目的：探索K562和K562－n细胞在裸鼠体内致瘤性不同的分子生物学机制。方法：应用基因芯片技术，检测K562细胞和K562－n细胞的差异表达基因。结果：K562－n细胞中表达上调的与白血病及其他肿瘤发生、发展相关的基因包括加dek基因和DP1基因（结肠直肠多发性息肉病位点基因）。许多肿瘤抑制基因或包含潜在的肿瘤抑制基因的序列在K562－n细胞中表达下降，如染色体12p13序列（U47924）.锌指蛋白127－Xp基因和锌指蛋白198基因,prohibitin基因、DNF15s2基因、hMSH2基因（遗传性非息肉性结肠癌基因，为碱基错配修复基因）、环孢素受体基因。结论：K562－n细胞的裸鼠高致瘤特性与一系列癌基因的表达上调和抑癌基因的表达下调有关。
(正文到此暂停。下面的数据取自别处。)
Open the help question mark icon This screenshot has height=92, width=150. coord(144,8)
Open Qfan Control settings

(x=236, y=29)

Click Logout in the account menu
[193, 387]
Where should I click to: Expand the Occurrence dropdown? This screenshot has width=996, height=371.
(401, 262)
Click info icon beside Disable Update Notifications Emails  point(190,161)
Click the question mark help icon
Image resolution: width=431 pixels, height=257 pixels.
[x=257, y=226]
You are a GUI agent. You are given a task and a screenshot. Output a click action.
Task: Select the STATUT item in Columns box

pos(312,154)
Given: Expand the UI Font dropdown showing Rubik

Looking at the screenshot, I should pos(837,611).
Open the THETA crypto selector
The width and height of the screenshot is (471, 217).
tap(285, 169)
Tumor associated gene expression of human leukemia cell line with high tumorigenicity in nude mice

Objective:To study the molecular tumorigenicity mechanism of K562 and K562-n cell lines in nude mice.Methods:The genes differently expressed in K562 and K562-n cells were detected by using DNA microarray technique, DNA microarray detection were confirmed by hybridization in situ.Results:There were 139 genes differently expressed between K562 and K562-n cells,and among them 85 genes have been registered.There were several oncogenes up-regulated in K562-n cells,such as dek gene and DP1 gene (human polyposis locus).Some tumor suppressor genes or DNA serials with potential tumor suppressor genes,such as zinc-finger protein 127-Xp genes,zinc-finger protein 198 gene,prohibitin gene,DNF15s2 gene,hMSH2 gene(hereditary nonpolyposis colorectal cancer gene),cyclophilin gene and 12p13 serial,were down-regulated in K562-n cells.The results of hybridization in situ coincided with DNA microarray detection.Conclusion:The high tumorigenicity of K562-n cells is related with up-regulation of some oncogenes and down-regulation of some tumor suppressor genes.